*WORK TO COMPLETE*: Your task is to repeat exactly the lines below between the line holding "Privacy Policy (826, 2389)" and the line holding "sport (39, 924)", inclusive, and only those.

*MATERIAL FOR THIS EXERCISE*:

****

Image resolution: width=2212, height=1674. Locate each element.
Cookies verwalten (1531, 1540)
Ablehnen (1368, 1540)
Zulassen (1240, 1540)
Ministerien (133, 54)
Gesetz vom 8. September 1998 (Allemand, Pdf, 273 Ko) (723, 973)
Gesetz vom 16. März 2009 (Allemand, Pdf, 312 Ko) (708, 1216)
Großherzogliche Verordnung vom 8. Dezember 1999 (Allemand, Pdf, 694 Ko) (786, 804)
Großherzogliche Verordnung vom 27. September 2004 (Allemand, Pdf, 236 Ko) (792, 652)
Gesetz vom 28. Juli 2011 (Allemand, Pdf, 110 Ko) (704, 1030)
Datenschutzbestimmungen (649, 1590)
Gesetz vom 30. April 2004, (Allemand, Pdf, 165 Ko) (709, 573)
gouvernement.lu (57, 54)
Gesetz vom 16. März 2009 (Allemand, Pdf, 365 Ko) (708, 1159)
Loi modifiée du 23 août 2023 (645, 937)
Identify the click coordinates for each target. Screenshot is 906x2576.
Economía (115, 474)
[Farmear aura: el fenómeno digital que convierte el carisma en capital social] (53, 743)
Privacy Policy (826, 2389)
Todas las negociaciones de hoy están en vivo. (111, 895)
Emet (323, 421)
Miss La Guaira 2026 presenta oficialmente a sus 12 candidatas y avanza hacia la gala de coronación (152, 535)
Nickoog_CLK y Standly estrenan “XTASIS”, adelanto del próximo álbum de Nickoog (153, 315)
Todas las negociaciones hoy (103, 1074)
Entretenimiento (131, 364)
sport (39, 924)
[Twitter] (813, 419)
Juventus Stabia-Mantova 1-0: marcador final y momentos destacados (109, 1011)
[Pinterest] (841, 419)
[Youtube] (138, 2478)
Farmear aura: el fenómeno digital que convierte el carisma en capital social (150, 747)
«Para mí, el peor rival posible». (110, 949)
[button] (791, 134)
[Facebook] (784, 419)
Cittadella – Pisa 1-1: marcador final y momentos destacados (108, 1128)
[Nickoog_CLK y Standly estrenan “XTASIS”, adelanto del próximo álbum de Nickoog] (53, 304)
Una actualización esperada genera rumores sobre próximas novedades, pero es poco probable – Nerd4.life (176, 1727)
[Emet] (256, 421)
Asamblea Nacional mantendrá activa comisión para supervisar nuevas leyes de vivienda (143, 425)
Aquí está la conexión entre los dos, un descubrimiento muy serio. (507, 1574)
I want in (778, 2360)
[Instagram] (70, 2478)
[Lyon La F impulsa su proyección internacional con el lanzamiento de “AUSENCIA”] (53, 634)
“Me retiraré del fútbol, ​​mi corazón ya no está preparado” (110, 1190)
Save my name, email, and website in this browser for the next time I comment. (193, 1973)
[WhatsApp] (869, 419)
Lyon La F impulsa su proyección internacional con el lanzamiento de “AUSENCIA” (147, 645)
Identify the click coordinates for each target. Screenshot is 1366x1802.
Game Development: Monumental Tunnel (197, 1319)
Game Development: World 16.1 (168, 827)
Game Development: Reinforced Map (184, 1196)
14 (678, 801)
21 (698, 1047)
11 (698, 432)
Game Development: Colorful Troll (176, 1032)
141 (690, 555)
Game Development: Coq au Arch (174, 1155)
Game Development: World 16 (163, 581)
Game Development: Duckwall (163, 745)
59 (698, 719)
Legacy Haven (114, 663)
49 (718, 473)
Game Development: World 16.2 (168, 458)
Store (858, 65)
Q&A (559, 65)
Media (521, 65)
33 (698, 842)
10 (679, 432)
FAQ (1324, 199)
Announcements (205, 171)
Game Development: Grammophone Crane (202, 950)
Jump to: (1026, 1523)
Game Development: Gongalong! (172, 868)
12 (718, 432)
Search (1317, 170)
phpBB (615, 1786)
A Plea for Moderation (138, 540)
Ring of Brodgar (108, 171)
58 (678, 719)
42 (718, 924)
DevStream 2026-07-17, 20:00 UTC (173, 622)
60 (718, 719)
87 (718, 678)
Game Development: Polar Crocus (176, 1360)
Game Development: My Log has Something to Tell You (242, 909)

****

*PROBLEM SOLUTION*:
Privacy Policy (826, 2389)
Todas las negociaciones de hoy están en vivo. (111, 895)
Emet (323, 421)
Miss La Guaira 2026 presenta oficialmente a sus 12 candidatas y avanza hacia la gala de coronación (152, 535)
Nickoog_CLK y Standly estrenan “XTASIS”, adelanto del próximo álbum de Nickoog (153, 315)
Todas las negociaciones hoy (103, 1074)
Entretenimiento (131, 364)
sport (39, 924)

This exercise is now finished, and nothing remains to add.